■ RECORDS FOR THE TASK
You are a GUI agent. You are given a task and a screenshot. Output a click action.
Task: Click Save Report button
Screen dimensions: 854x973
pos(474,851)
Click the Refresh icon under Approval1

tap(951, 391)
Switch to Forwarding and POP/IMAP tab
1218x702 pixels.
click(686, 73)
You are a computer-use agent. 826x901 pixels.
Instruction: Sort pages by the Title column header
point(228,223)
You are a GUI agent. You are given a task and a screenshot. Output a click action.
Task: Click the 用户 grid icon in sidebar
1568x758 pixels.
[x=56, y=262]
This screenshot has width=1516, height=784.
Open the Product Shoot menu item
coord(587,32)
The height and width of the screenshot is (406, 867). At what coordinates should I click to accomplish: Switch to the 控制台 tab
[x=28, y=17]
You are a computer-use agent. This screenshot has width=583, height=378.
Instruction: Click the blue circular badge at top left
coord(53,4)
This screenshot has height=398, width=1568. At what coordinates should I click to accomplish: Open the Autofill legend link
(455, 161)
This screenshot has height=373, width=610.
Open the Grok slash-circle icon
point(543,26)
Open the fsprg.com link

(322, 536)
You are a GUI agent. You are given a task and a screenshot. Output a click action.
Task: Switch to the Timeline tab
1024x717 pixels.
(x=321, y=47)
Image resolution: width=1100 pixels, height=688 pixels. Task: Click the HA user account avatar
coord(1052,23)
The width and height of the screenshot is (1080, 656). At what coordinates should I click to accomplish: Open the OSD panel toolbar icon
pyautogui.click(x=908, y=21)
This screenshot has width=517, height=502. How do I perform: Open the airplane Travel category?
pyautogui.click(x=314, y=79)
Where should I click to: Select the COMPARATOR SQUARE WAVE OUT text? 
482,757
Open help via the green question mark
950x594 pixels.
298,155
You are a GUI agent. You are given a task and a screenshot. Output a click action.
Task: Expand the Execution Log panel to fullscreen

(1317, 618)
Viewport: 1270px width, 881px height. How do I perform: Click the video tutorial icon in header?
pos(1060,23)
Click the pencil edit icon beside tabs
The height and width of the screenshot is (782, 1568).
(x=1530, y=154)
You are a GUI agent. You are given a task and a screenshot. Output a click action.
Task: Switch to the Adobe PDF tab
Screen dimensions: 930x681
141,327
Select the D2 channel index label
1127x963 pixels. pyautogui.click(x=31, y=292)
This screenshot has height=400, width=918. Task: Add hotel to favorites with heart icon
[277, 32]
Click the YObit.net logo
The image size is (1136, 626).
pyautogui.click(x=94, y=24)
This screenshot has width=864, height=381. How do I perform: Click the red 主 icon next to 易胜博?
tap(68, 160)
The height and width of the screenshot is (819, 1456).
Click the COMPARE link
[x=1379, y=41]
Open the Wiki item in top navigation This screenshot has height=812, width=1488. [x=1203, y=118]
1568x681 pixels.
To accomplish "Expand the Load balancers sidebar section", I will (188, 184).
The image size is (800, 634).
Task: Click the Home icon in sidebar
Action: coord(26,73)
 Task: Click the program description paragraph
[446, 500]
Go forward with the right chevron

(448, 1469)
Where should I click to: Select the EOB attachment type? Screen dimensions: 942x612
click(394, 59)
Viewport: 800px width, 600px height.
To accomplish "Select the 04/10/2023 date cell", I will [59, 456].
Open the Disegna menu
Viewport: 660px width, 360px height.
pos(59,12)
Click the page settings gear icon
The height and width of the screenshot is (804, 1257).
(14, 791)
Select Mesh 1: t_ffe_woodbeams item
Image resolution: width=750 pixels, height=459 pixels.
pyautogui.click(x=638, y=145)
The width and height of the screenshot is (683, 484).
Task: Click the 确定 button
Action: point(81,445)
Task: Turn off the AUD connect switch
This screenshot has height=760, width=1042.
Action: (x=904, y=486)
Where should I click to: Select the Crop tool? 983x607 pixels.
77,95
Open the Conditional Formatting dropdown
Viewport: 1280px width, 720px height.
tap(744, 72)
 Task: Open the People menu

■ TASK REQUIREMENTS
Exact copies of all the lines above are required.

■ OUTPUT FOR THIS EXERCISE
You are a GUI agent. You are given a task and a screenshot. Output a click action.
Task: Click Save Report button
Screen dimensions: 854x973
pos(474,851)
Click the Refresh icon under Approval1

tap(951, 391)
Switch to Forwarding and POP/IMAP tab
1218x702 pixels.
click(686, 73)
You are a computer-use agent. 826x901 pixels.
Instruction: Sort pages by the Title column header
point(228,223)
You are a GUI agent. You are given a task and a screenshot. Output a click action.
Task: Click the 用户 grid icon in sidebar
1568x758 pixels.
[x=56, y=262]
This screenshot has width=1516, height=784.
Open the Product Shoot menu item
coord(587,32)
The height and width of the screenshot is (406, 867). At what coordinates should I click to accomplish: Switch to the 控制台 tab
[x=28, y=17]
You are a computer-use agent. This screenshot has width=583, height=378.
Instruction: Click the blue circular badge at top left
coord(53,4)
This screenshot has height=398, width=1568. At what coordinates should I click to accomplish: Open the Autofill legend link
(455, 161)
This screenshot has height=373, width=610.
Open the Grok slash-circle icon
point(543,26)
Open the fsprg.com link

(322, 536)
You are a GUI agent. You are given a task and a screenshot. Output a click action.
Task: Switch to the Timeline tab
1024x717 pixels.
(x=321, y=47)
Image resolution: width=1100 pixels, height=688 pixels. Task: Click the HA user account avatar
coord(1052,23)
The width and height of the screenshot is (1080, 656). At what coordinates should I click to accomplish: Open the OSD panel toolbar icon
pyautogui.click(x=908, y=21)
This screenshot has width=517, height=502. How do I perform: Open the airplane Travel category?
pyautogui.click(x=314, y=79)
Where should I click to: Select the COMPARATOR SQUARE WAVE OUT text? 
482,757
Open help via the green question mark
950x594 pixels.
298,155
You are a GUI agent. You are given a task and a screenshot. Output a click action.
Task: Expand the Execution Log panel to fullscreen

(1317, 618)
Viewport: 1270px width, 881px height. How do I perform: Click the video tutorial icon in header?
pos(1060,23)
Click the pencil edit icon beside tabs
The height and width of the screenshot is (782, 1568).
(x=1530, y=154)
You are a GUI agent. You are given a task and a screenshot. Output a click action.
Task: Switch to the Adobe PDF tab
Screen dimensions: 930x681
141,327
Select the D2 channel index label
1127x963 pixels. pyautogui.click(x=31, y=292)
This screenshot has height=400, width=918. Task: Add hotel to favorites with heart icon
[277, 32]
Click the YObit.net logo
The image size is (1136, 626).
pyautogui.click(x=94, y=24)
This screenshot has width=864, height=381. How do I perform: Click the red 主 icon next to 易胜博?
tap(68, 160)
The height and width of the screenshot is (819, 1456).
Click the COMPARE link
[x=1379, y=41]
Open the Wiki item in top navigation This screenshot has height=812, width=1488. [x=1203, y=118]
1568x681 pixels.
To accomplish "Expand the Load balancers sidebar section", I will (188, 184).
The image size is (800, 634).
Task: Click the Home icon in sidebar
Action: coord(26,73)
 Task: Click the program description paragraph
[446, 500]
Go forward with the right chevron

(448, 1469)
Where should I click to: Select the EOB attachment type? Screen dimensions: 942x612
click(394, 59)
Viewport: 800px width, 600px height.
To accomplish "Select the 04/10/2023 date cell", I will [59, 456].
Open the Disegna menu
Viewport: 660px width, 360px height.
pos(59,12)
Click the page settings gear icon
The height and width of the screenshot is (804, 1257).
(14, 791)
Select Mesh 1: t_ffe_woodbeams item
Image resolution: width=750 pixels, height=459 pixels.
pyautogui.click(x=638, y=145)
The width and height of the screenshot is (683, 484).
Task: Click the 确定 button
Action: point(81,445)
Task: Turn off the AUD connect switch
This screenshot has height=760, width=1042.
Action: (x=904, y=486)
Where should I click to: Select the Crop tool? 983x607 pixels.
77,95
Open the Conditional Formatting dropdown
Viewport: 1280px width, 720px height.
tap(744, 72)
 Task: Open the People menu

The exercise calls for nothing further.